INTERNAUT

Recent developments create challenges for federal webmasters

Shawn P. McCarthy

Agency Web site managers have a lot of work to do over the next few months: Disable cookies, start accepting digital signatures and plug into a massive, new governmentwide Web project.

On June 22, the Office of Management and Budget directed leaders of all federal executive departments and agencies to limit the use of cookies and Web bugs on their public sites.

A recent spot check of some federal sites showed that cookies are in wide use.

Declan McCullagh, moderator of the PoliTech mail list on technology and politics, recently designed a so-called cookiebot program to search for cookie use on government sites. He found dozens of federal Web servers that still set cookies when visitors browse specific pages. Samples of what his bot discovered on the House of Representatives Web server can be viewed at www.politechbot.com/docs/cookies.house.0600.html.

To be fair, most such cookies are only temporary session cookies, not permanent ones. McCullagh found no evidence that any federal cookies were secretly collecting personal data or tracking user activities across sites.

Here to stay

Because cookies foster customization, it's unreasonable to expect the government to abandon them entirely. The OMB directive seems to indicate cookies are OK when visitors are notified as to how they will be used. The notice is ambiguous, however, because it also says agencies should not use cookies unless they can show a compelling need. It gives no examples of what constitutes a compelling need, but it does say who should judge: the head of the agency.

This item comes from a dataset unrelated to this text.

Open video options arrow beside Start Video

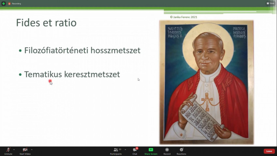[32, 149]
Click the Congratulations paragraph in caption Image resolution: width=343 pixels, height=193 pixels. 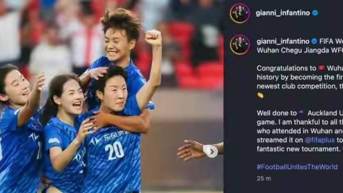click(300, 82)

The message is clear: Get the cookies off your site fast unless top brass says they can stay. If they stay, prepare to notify visitors about them, giving complete details on what is tracked and how the information is used and shared.

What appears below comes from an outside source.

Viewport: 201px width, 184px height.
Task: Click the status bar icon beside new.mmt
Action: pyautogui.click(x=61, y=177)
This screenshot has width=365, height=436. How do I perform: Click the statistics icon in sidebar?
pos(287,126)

Now let's turn to digital signatures. Every agency manager should take a moment to ponder the Electronic Signatures in Global and National Commerce Act recently signed into law by President Clinton.

Among other things, the act gives electronic signatures the same weight as written ones. It says that electronic contracts and records are legally enforceable only if they are in a form capable of being retained and accurately reproduced for later reference.'Agencies must accept both written and electronic signatures. And signers must have a chance to acknowledge what they are capable of receiving and viewing, to eliminate the problem of e-mail attachments that can't be viewed, acted on or retained as records.

This law will affect the way agencies interact with the public. The time is now to start adjusting the services offered and the documents accepted via your Web server.

For the short term, it's wise to make information as media-neutral as possible, such as straight ASCII text to minimize compatibility issues. If text that you send must be formatted, the Adobe Portable Document Format with a freely downloadable document reader should fit the bill.

In accepting files from the public, straight text is again best. Build a Web interface for electronic signatures in case they are needed. If visitors fill out forms, supply a Hypertext Markup Language version with blank spaces. You can add bells and whistles later, after the public learns to accept multiple document formats and multimedia.

Finally, investigate how you will plug your online services into the FirstGov portal effort. Check out this massive undertaking, set to roll out in 90 days, at www.firstgov.gov.